Выбрать главу

Плюс-минус одна минута — катастрофа. А из тотальной упорядоченности времени происходит непрерывный невроз. Городской житель непрерывно поглядывает на часы. Постоянная сверка часов — абсолютное условие выживания. А это и значит, что человек принадлежит не себе, а круглому циферблату. Это особый, темпоральный род сумасшествия, когда человек идентифицирует себя не с Наполеоном, а с часами.

Но если сам город сумасшедш, зачем ему странный тип под именем «городского сумасшедшего»? Или городской сумасшедший — это тот, кто пытается сохранить свою человеческую нормальность внутри сумасшедших структур города?..

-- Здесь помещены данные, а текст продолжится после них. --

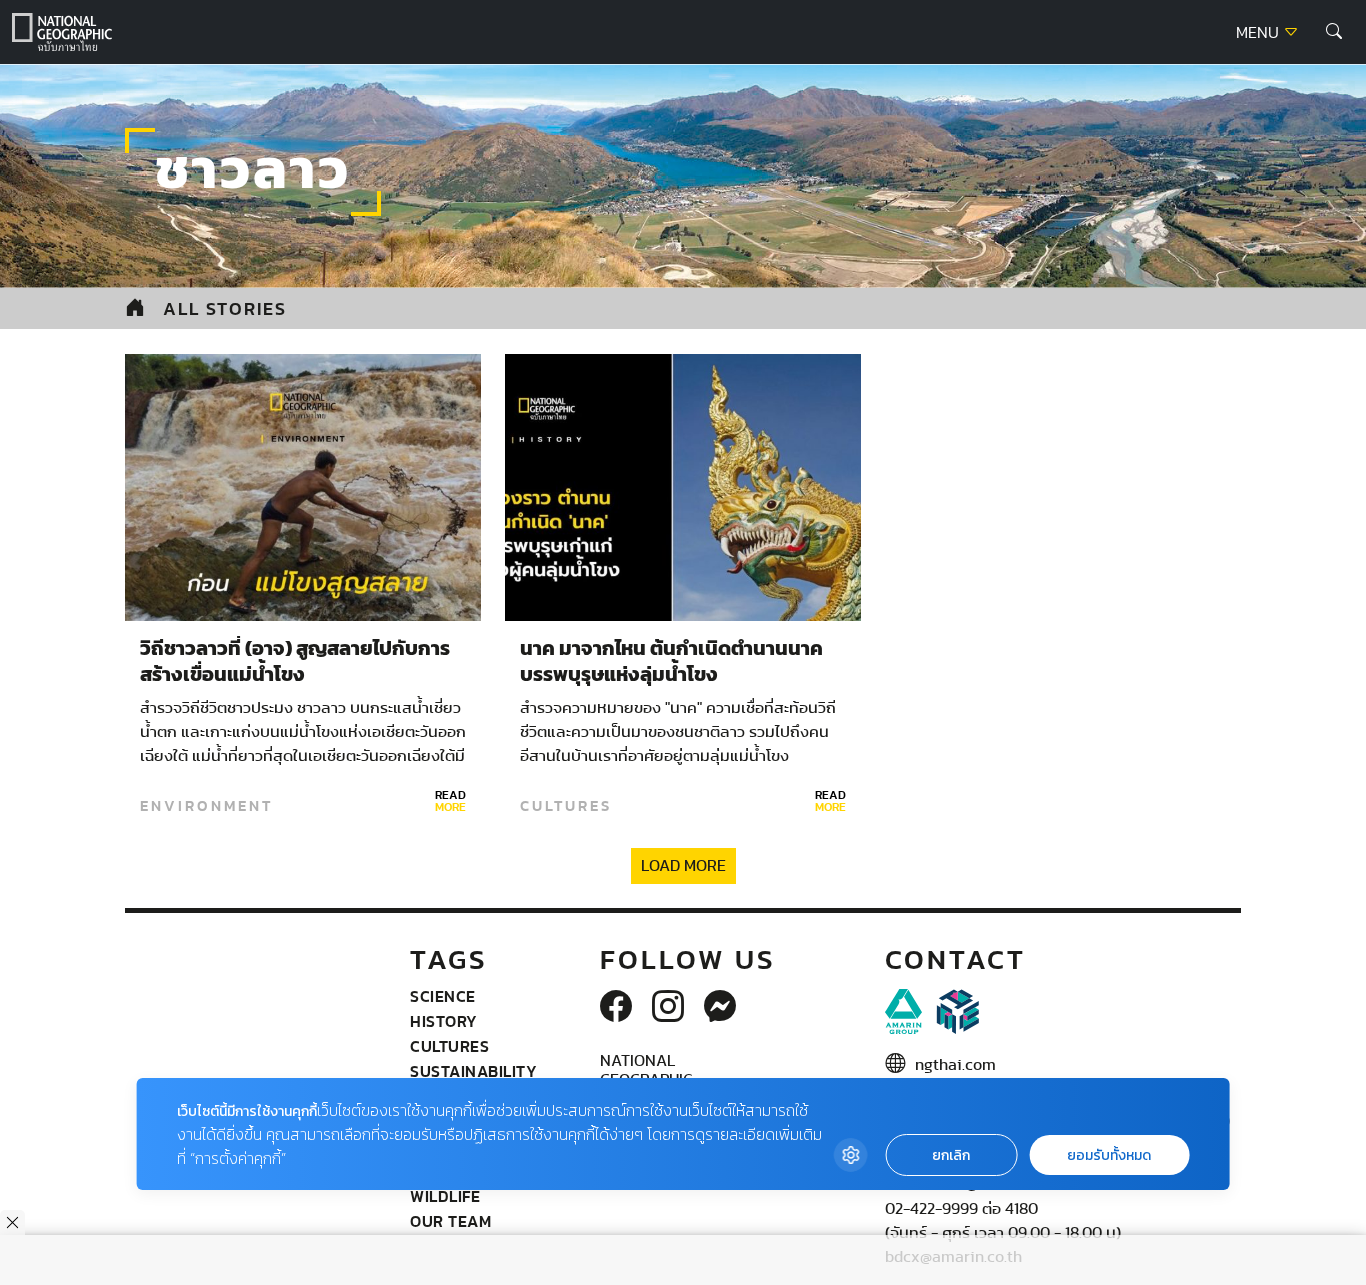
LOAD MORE (683, 866)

Думается, что если последнее и правда, то лишь отчасти. Потому что «городской сумасшедший» — это вполне метафизическая категория, а отнюдь не просто эмпирический факт. Ведь это не «сумасшедший-в-городе», а «сумасшедший-ДЛЯ-города». Это некий тип, по отношению к которому сам город испытывает странную сексопатологическую потребность: он числит его патологически ненормальным, но испытывает при том выраженное влечение к нему. Городской сумасшедший — это тот, кого сам ГОРОД (как некая коллективно-обезличенная и оттого вполне сумасшедшая общность людей) почитает за сумасшедшего. Городской сумасшедший — это не столько факт бытия нормального в ненормальном, сколько потребность ненормального найти нечто ненормальное настолько, чтобы можно было оправдать собственную ненормальность как нормальность.

* * *

В не-городе человек от человека на расстоянии руки, на расстоянии шага, на расстоянии тела. Он подчеркнуто телесен, он подчеркнуто САМ.

В не-городе человеческая самость, телесность, физиологичность самозначимы; ритуал деревенской жизни — гимн человеческой близости, гимн близости тела к телу, руки к руке, глаза к глазу. Деревенские посиделки ли на завалинке, игры ли за околицей, празднества ли и песни за совместным столом — все это до предела насыщено прямым телесным искушением. В любом контакте здесь присутствует ум, разумение, сила выбора. Здесь нет общения со структурами, здесь есть исключительно общение с конкретными людьми.

У деревни нет своей физиологии, нет своей УТРОБЫ, нет своей (не зависимой от обитателей деревни) похоти. Деревня не пожирает своих детей, коль скоро у нее нет самостоятельной по отношению к ее обитателям сущности. У деревни вообще нет «обитателей»; она ТОЖДЕСТВЕННА своим обитателям. А деревенские жители тождественны собственной жизни. Их жизнь — это и есть они сами.

Оттого и нет, не может быть в деревне фигуры «деревенского сумасшедшего» — странной фигуры, по отношению к коей сам физиологический организм деревни (если б он и вправду был — по аналогии с особым физиологическим организмом города) испытывал бы странный комплекс одновременного вожделения и отторжения.

В деревне есть совсем другая фигура — фигура деревенского дурачка. Но деревенский дурачок — это чисто физиологическая реальность. Деревенский дурачок не дразнит общественное мнение деревни, не бросает какого бы то ни было вызова ее моральным устоям. Он существует как странная прихоть природы — слабоумное дитя инцестных связей, столь неизбежных в условиях герметичного деревенского быта. Потому деревенский дурачок — менее всего предмет искушения, отторжения и негодования; наоборот — он предмет жалости и сочувствия. Деревенского дурачка любят и жалеют, принимая его как фатальную неизбежность самой жизни.

Совсем не то — город. Город — это утроба. Это вполне самостоятельная, независимая от собственных обитателей, пожирающая своих обитателей-детей физиологическая сущность. «Физиология Москвы». «Физиология Петербурга». Ощущение города как некоего монструозного организма, обладающего собственной физиологией — общее место литературной традиции.

В городе человеческая телесность принципиально не существует сама по себе; она опосредована многочисленными механизмами, коммуникациями, иными техническими причиндалами. Здесь — «транспортные артерии». Здесь — баррикады стен. Здесь личностная и телесная потребность человека подчинена монстроидальной потребности города.

Только в городе существует феномен общественного или публичного мнения — некоей иррациональной силы, живущей независимо от мнений отдельно живущих людей. Если мир деревни — это мир всегда персонифицированных МНЕНИЙ, то только в городе возникает феномен универсально-обезличенного общественного МНЕНИЯ. Разумеется, это мнение многолико, оно распадается на части; но, тем не менее, оно существует само по себе. Такому общественному мнению нет дела до умственно отсталого дурачка, до дебила; город изолируется от такого рода личностей. Но зато именно в пространстве города возникает некая притягательная пустота мифа, носящая имя «городского сумасшедшего».